§ **Source material**:
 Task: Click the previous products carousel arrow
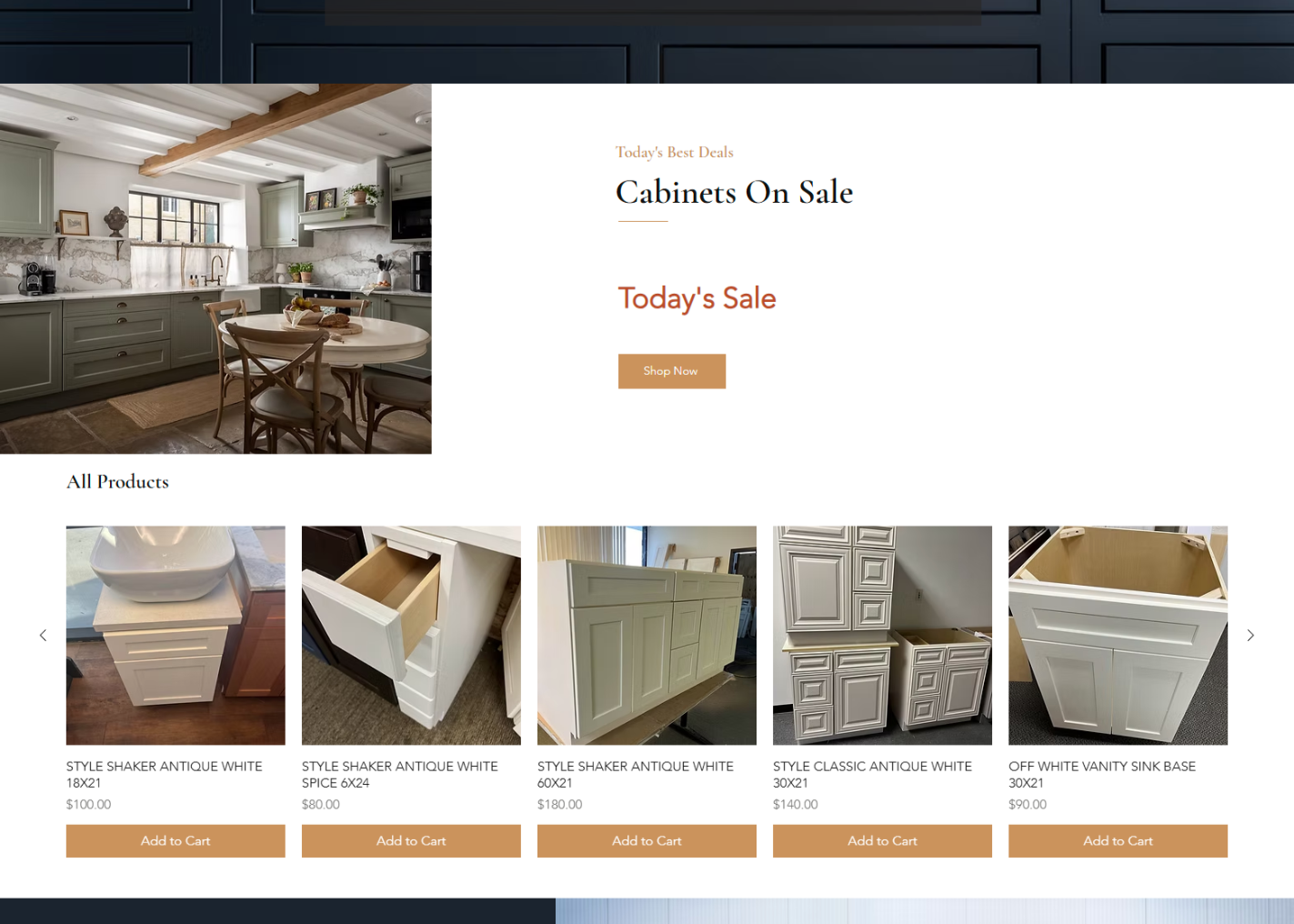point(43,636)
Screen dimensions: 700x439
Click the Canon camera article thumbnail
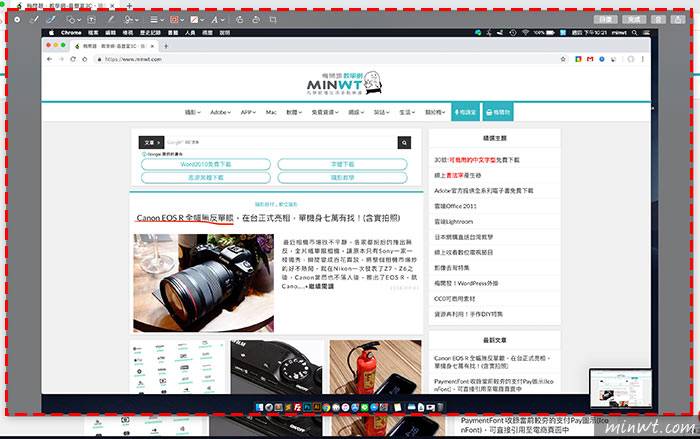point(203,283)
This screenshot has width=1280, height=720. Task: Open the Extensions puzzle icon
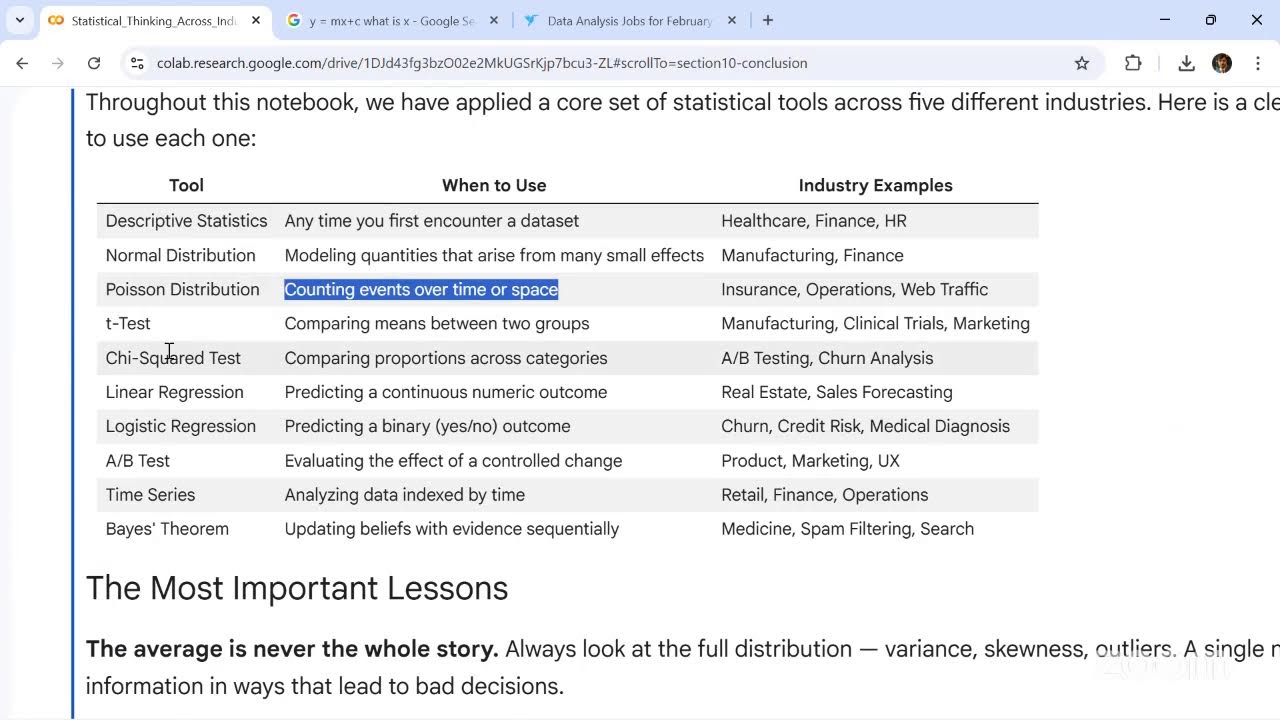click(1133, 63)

--

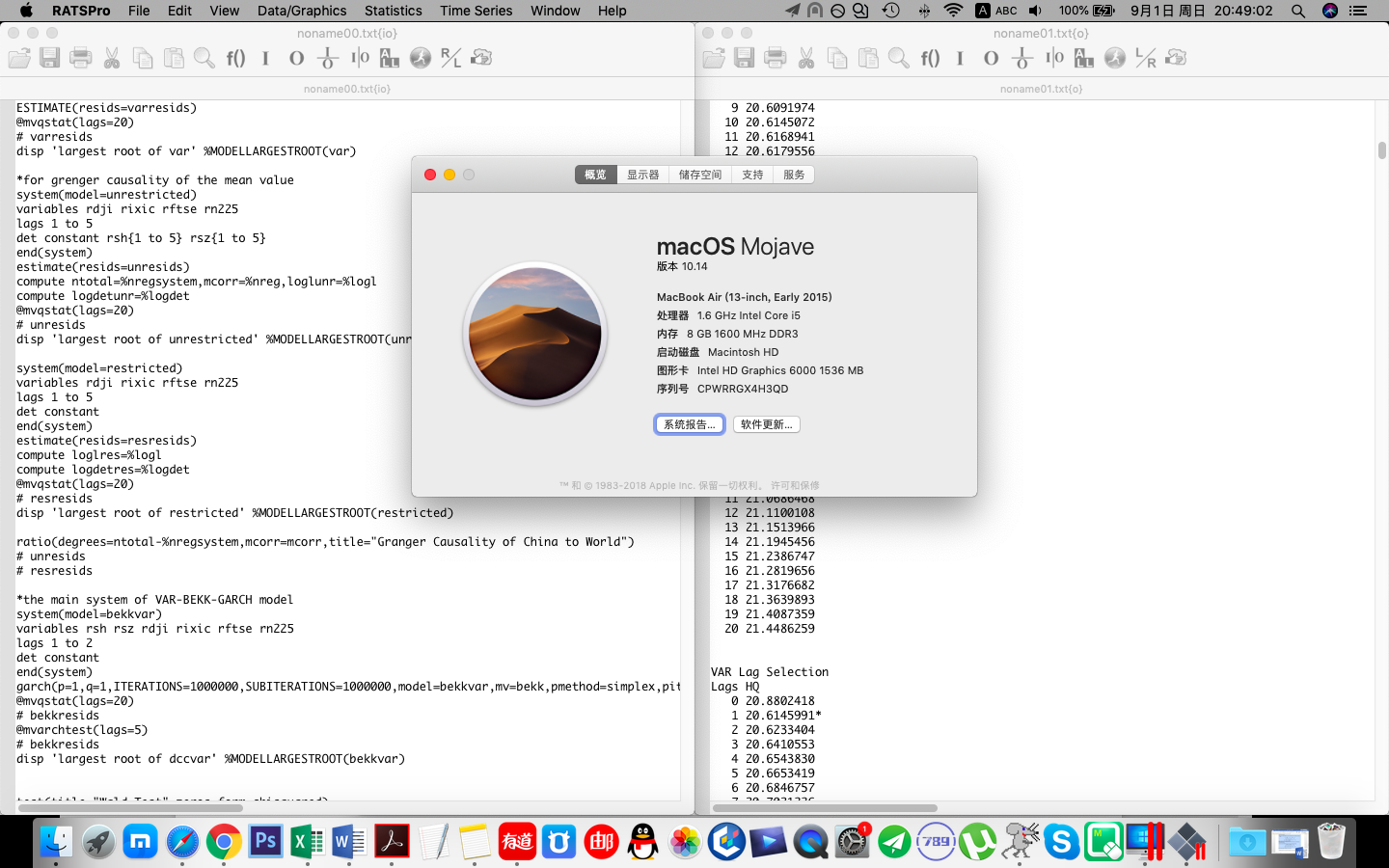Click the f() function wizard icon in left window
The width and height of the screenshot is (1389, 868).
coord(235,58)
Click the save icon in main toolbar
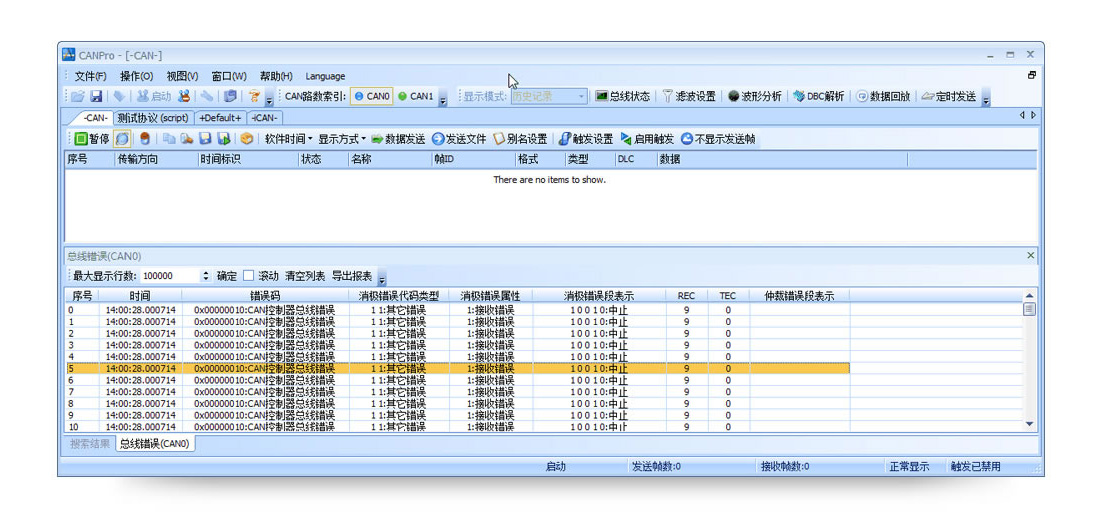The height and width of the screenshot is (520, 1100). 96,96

§ **Task details**: Give the records as a JSON list of strings, one string per line, beginning at the line that has "Screen dimensions: 700x439" and stopping after the line that has "click(1133, 63)". Leave out blank lines and the pictures.

§ **Exercise response**:
[
  "Screen dimensions: 700x439",
  "Click the Canon camera article thumbnail",
  "point(203,283)",
  "This screenshot has width=1280, height=720. Task: Open the Extensions puzzle icon",
  "click(1133, 63)"
]